## Collected data entries

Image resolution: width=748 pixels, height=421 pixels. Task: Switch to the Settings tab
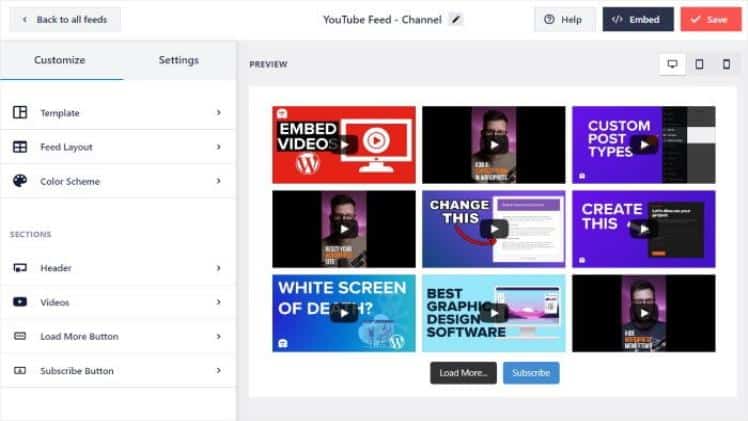point(178,60)
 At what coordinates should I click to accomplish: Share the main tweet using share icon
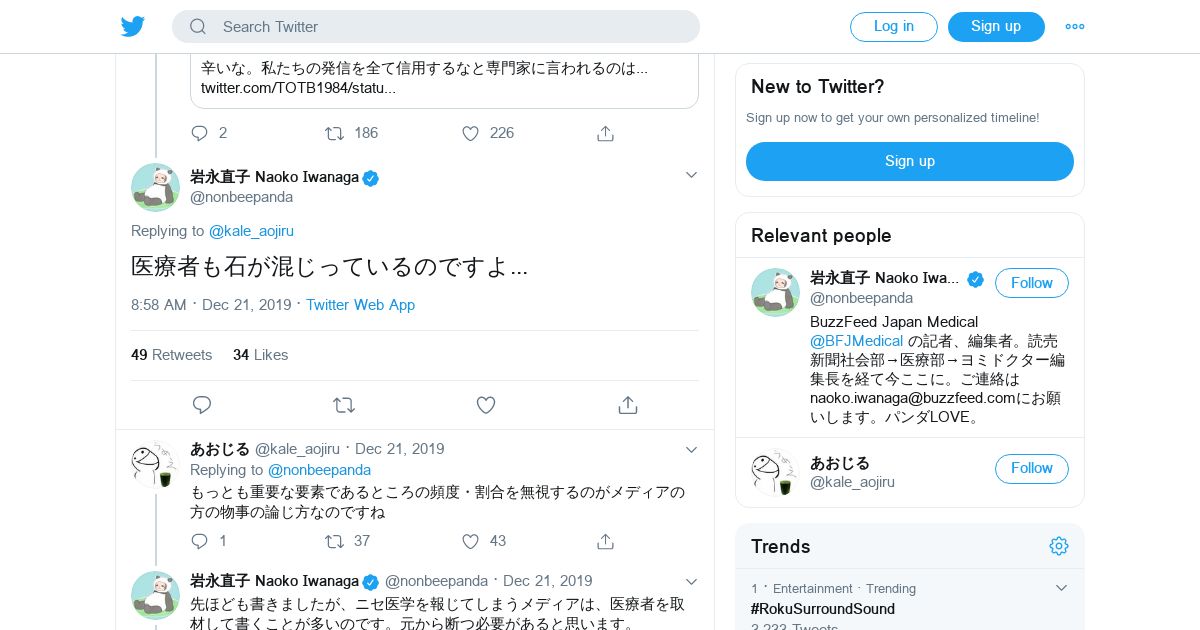[x=628, y=405]
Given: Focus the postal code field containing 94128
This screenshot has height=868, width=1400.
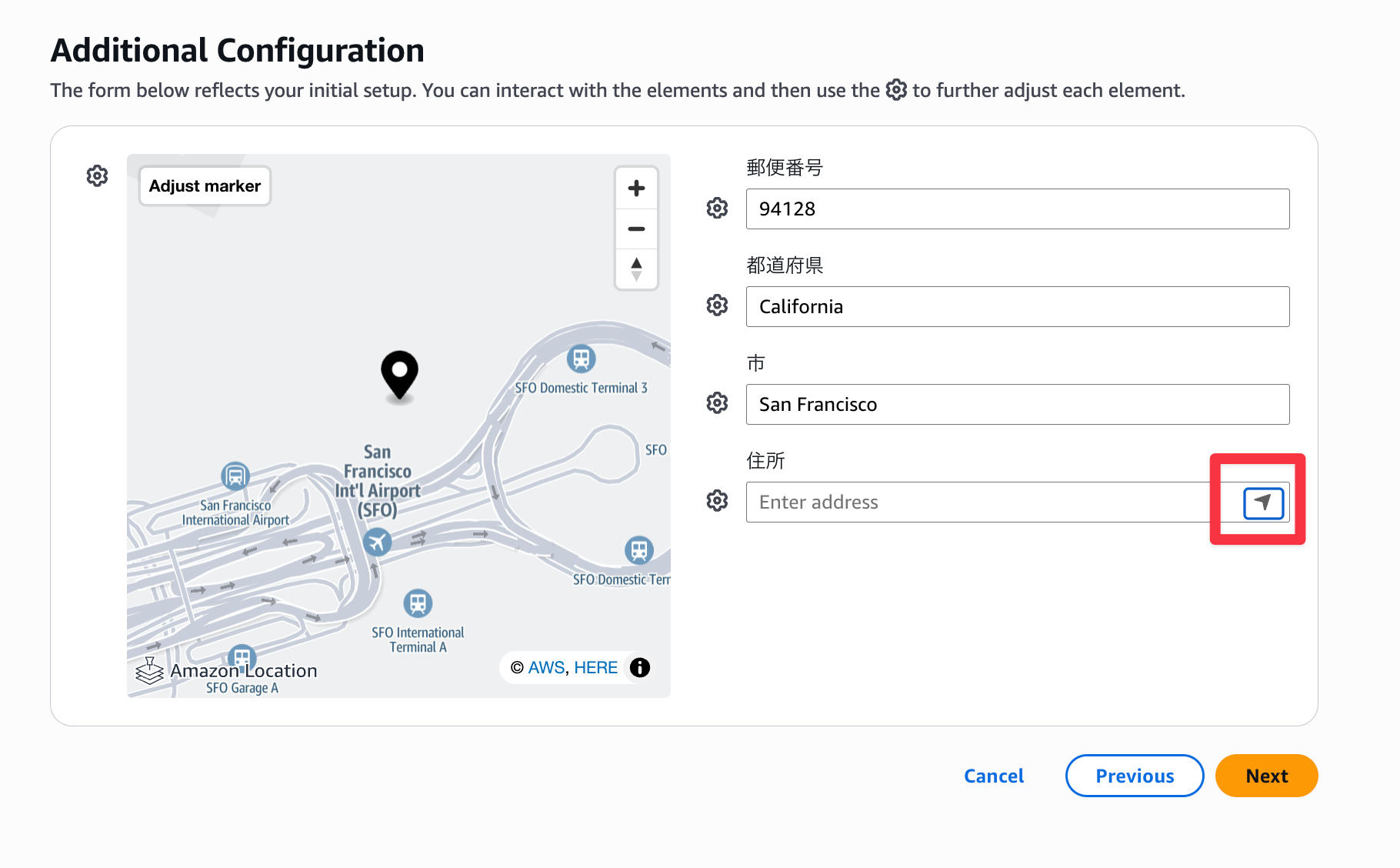Looking at the screenshot, I should pyautogui.click(x=1017, y=209).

## WORK ORDER
Return the records exactly. Don't carry the pictures over.

## SOLUTION FOR THIS EXERCISE
Image resolution: width=748 pixels, height=421 pixels. Task: Switch to the Settings tab
point(178,60)
 At what coordinates should I click to accomplish: Share the main tweet using share icon
[x=628, y=405]
Given: Focus the postal code field containing 94128
This screenshot has height=868, width=1400.
Looking at the screenshot, I should pyautogui.click(x=1017, y=209).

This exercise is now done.